> TEXTAUSZUG:
++++++++

846 Klassisches Weimar

Im 18. und 19. Jahrhundert war Weimar Zentrum des intellektuellen Lebens in Deutschland und zog Dichter und Gelehrte wie Goethe, Schiller und Herder an. Viele Gebäude und Parks erinnern auch heute noch an die Blüte Weimars in dieser Zeit.
Die Welterbestätte Klassisches Weimar ist ein einzigartiges Zeugnis der Kulturepoche der Weimarer Klassik. In dieser Zeit entstanden literarische Werke von außergewöhnlicher Bedeutung, geprägt von Weltoffenheit, universellem Bildungsanspruch und humanistischem Streben. Weimar wurde zu einem Brennpunkt europäischer Geistesströmungen.

 

Unter herzoglichem Patronat zum Anziehungspunkt der führenden Dichter und Denker des späten 18. und frühen 19. Jahrhunderts geworden, bildete Weimar seinerzeit das kulturelle Zentrum Europas (Aufnahmekriterium vi). Die Weimarer Klassik begann mit der Verpflichtung des Dichters und Herausgebers Martin Wieland durch Herzogin Anna Amalia als Tutor ihrer Söhne im Jahre 1772. Während der Regentschaft des ältesten Sohnes Carl August, geprägt in seiner Erziehung durch Wieland, folgten weitere wichtige Dichter und Denker dem Ruf nach Weimar. Ihren Höhepunkt fand die Epoche in der kreativen Beziehung zwischen Johann Wolfgang von Goethe und Friedrich Schiller. Die künstlerische Qualität der zu der Welterbestätte gehörenden Gebäude und Parks bezeugt die außergewöhnliche kulturelle Bedeutung der Weimarer Klassik (Aufnahmekriterium iii). Die während dieser Zeit entstandenen Werke überscheiten in Anspruch, Bedeutung und Wirkung die nationalen Grenzen und beanspruchen einen Rang in der Weltkultur. Im Jahr 2001 wurde der gesamte handschriftliche Nachlass Goethes als ein bedeutendes Werk der Weltliteratur in das Weltregister „Memory of the World“ aufgenommen.
Zu den 12 separaten Gebäuden und Ensembles, die die Welterbestätte bilden, gehören unter anderem das Barockhaus am Frauenplan, in dem Goethe fast 50 Jahre lebte, sowie Garten und Gartenhaus Goethes, das Wohnhaus Herders und die alte Universität, sowie das Schillerhaus. Ebenfalls Teil der Welterbestätte sind Herders Kirche, das Ensemble aus Residenz und Bastille, das Wittumspalais, der Park an der Ilm mit dem Römischen Haus, das Schloss Belvedere und sein Park mit der Orangerie, die Schlösser Ettersburg und Tiefurt mit ihren Parks sowie der historische Friedhof mit den Fürstengräbern. Auch die Anna Amalia Bibliothek mit ihrem berühmten Rokokosaal gehört zur Welterbestätte. Das historische Gebäude bewahrt literarische Zeugnisse vom 9. bis zum 21. Jahrhundert als Quellen der Kulturgeschichte und der Forschung auf und trägt somit zum langfristigen Erhalt von Wissen und kulturellem Erbe bei. Zwei Titel aus dem Bibliotheksbestand sind Teil des Dossiers „Frühe Schriften der Reformationsbewegung initiiert von Martin Luther“, welches 2015 in das Weltregister „Memory of the World“ aufgenommen wurde: Luthers „Biblia, das ist die gantze Heilige Schrifft Deudsch“ aus dem Jahre 1534 und „Ein Sermon von Ablass und Gnade“ von 1518.

++++++++

(Gesammelte Daten)
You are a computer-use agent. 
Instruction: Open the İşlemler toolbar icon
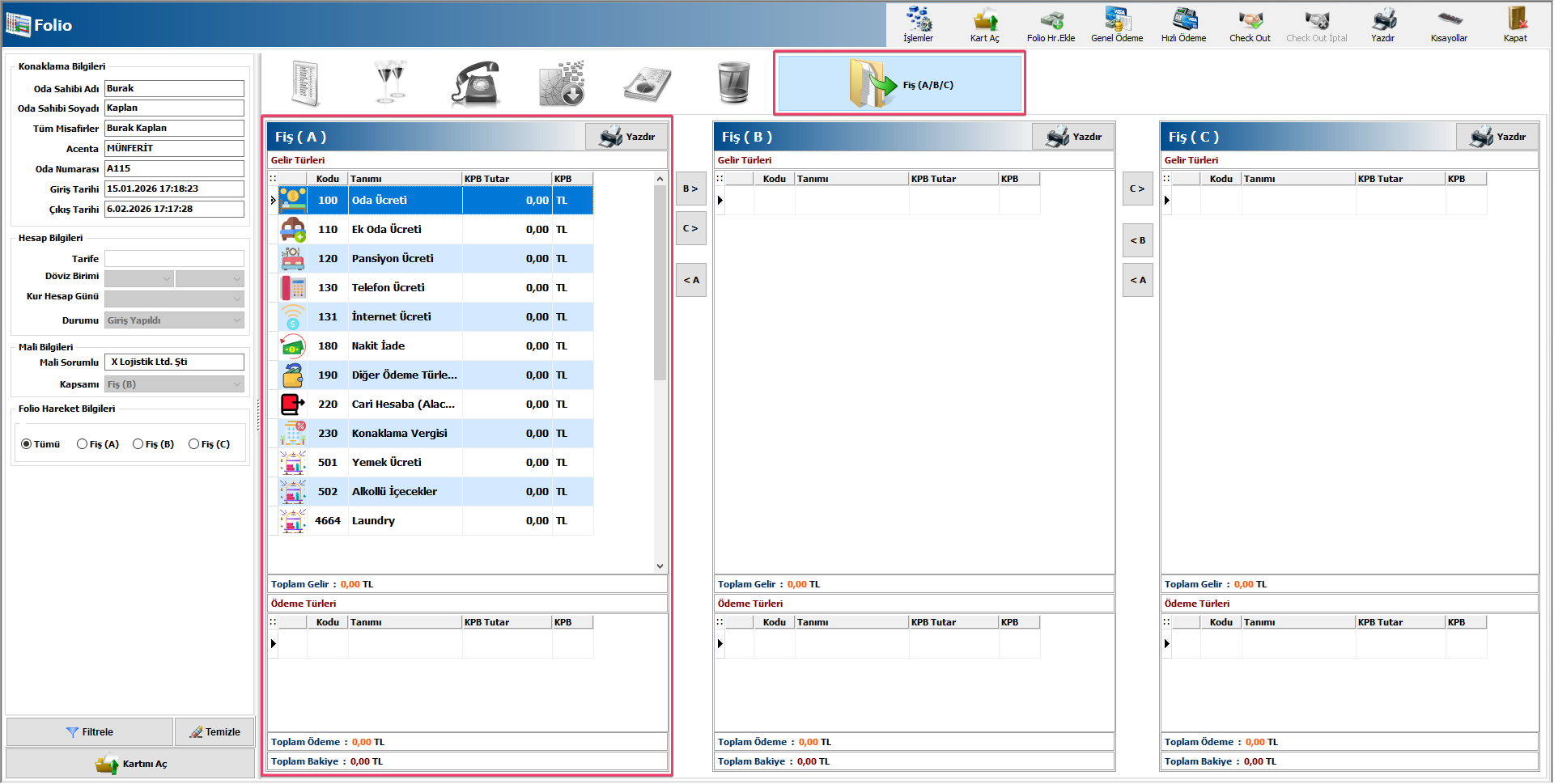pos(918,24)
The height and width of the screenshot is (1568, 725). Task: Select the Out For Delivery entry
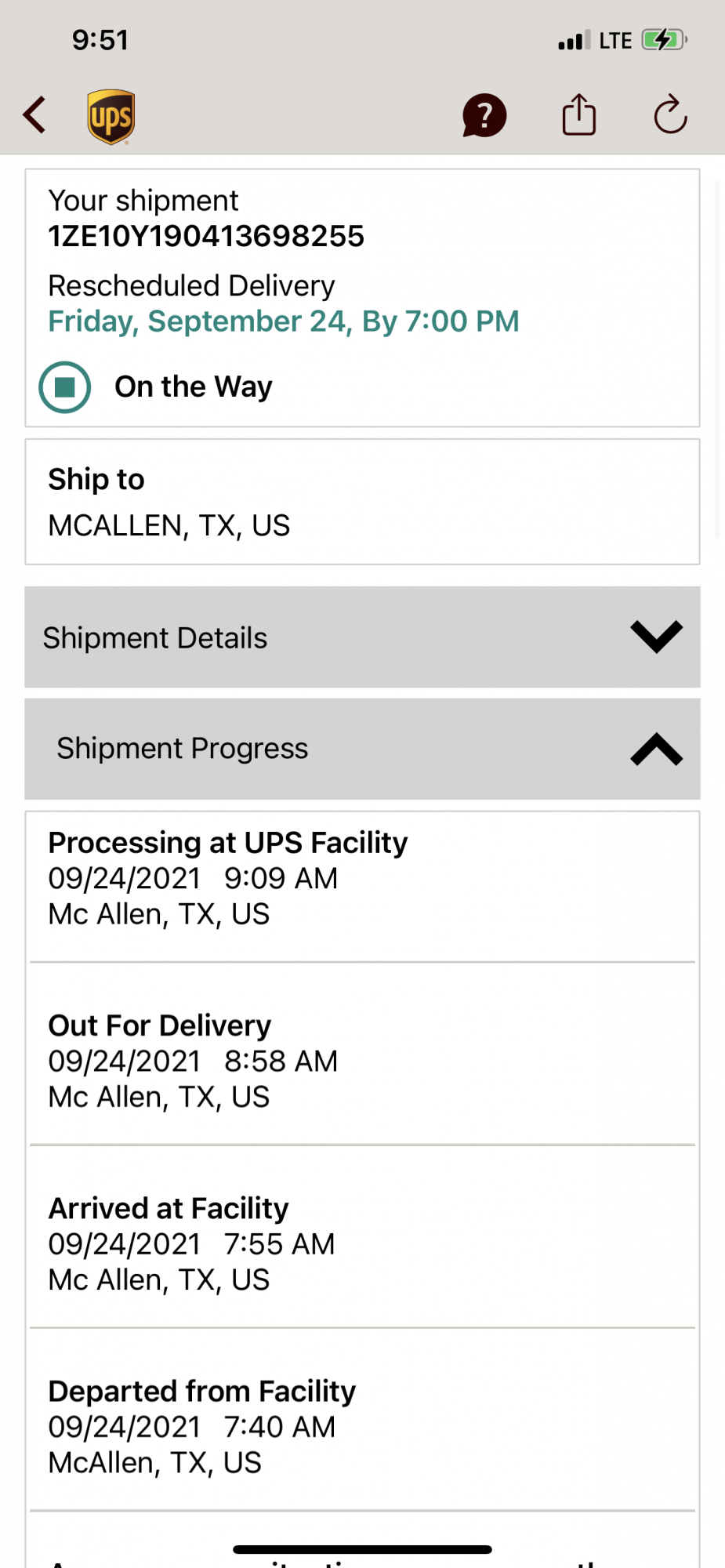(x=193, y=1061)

++++++++

> AUFGABEN UND ÜBUNGEN:
A – Stimmen diese Aussagen mit dem Text über das Klassische Weimar überein? Antworte jeweils mit Ja oder Nein und zitiere die entscheidenden Worte des Textes wörtlich: (i) Herzogin Anna Amalia verpflichtete Martin Wieland im Jahr 1772 als Tutor ihrer Söhne. (ii) Goethe lebte fast 30 Jahre im Barockhaus am Frauenplan. (iii) Der gesamte handschriftliche Nachlass Goethes wurde 2001 in das Weltregister „Memory of the World“ aufgenommen.
B – Gib den Text über das Klassische Weimar wieder, beginnend mit „846 Klassisches Weimar“ und weiter bis „Brennpunkt europäischer Geistesströmungen.“. Tausche dabei „Dichter und Gelehrte“ gegen „Künstler und Gelehrte“ aus.
C – Nimm den Text über das Klassische Weimar nach seinem letzten Satz wieder auf und schreibe ihn weiter.
Die Einträge spielen hierfür keine Rolle.

> ERGEBNISSE JE AUFGABE:
A –
(i) Ja: „Die Weimarer Klassik begann mit der Verpflichtung des Dichters und Herausgebers Martin Wieland durch Herzogin Anna Amalia als Tutor ihrer Söhne im Jahre 1772.“
(ii) Nein: „das Barockhaus am Frauenplan, in dem Goethe fast 50 Jahre lebte“
(iii) Ja: „Im Jahr 2001 wurde der gesamte handschriftliche Nachlass Goethes als ein bedeutendes Werk der Weltliteratur in das Weltregister „Memory of the World“ aufgenommen.“

B –
846 Klassisches Weimar

Im 18. und 19. Jahrhundert war Weimar Zentrum des intellektuellen Lebens in Deutschland und zog Künstler und Gelehrte wie Goethe, Schiller und Herder an. Viele Gebäude und Parks erinnern auch heute noch an die Blüte Weimars in dieser Zeit.
Die Welterbestätte Klassisches Weimar ist ein einzigartiges Zeugnis der Kulturepoche der Weimarer Klassik. In dieser Zeit entstanden literarische Werke von außergewöhnlicher Bedeutung, geprägt von Weltoffenheit, universellem Bildungsanspruch und humanistischem Streben. Weimar wurde zu einem Brennpunkt europäischer Geistesströmungen.

C –
2004 zerstörte ein verheerender Brand die oberen Stockwerke der historischen Bibliothek samt der darin enthaltenden Bücher. 2007 konnte das sanierte Gebäude wiedereröffnet werden und ist nun ein eindrücklicher Ausdruck der Notwendigkeit von Katastrophenschutzplänen und Risikomanagement für Welterbestätten, um den langfristigen Erhalt kulturellen und natürlichen Erbes sicherzustellen und zu schützen. Ebenso wichtig sind kontinuierliche Erhaltungsmaßnahmen und ein nachhaltiges Management der Welterbestätten, beispielsweise mit Hilfe eines Managementsplans. Um ein Bewusstsein hierfür zu schaffen und Wissen und Können weiterzugeben, beteiligt sich die Welterbestätte Klassisches Weimar 2017 zum wiederholten Male an dem ProjektWorld Heritage Volunteers der UNESCO. In diesem Kontext wirkte eine internationale Gruppe junger Freiwilliger an der Revitalisierung historischer Wege im Park Belvedere sowie an Erhaltungsmaßnahmen in den Parks an der Ilm, Ettersburg und Tiefurt mit.
Ausgehend vom kulturellen Erbe Weimars gibt es eine Reihe von Forschungsprojekten, darunter diverse internationalen Kooperationen. 2009 wurde beispielsweise das Zentrum für Klassikforschung gegründet, welches fächerübergreifend Klassiken der europäischen Kulturgeschichte untersucht. Das Klassische Weimar ist somit noch immer Mittel- und Ausgangspunkt intellektuellen Schaffens.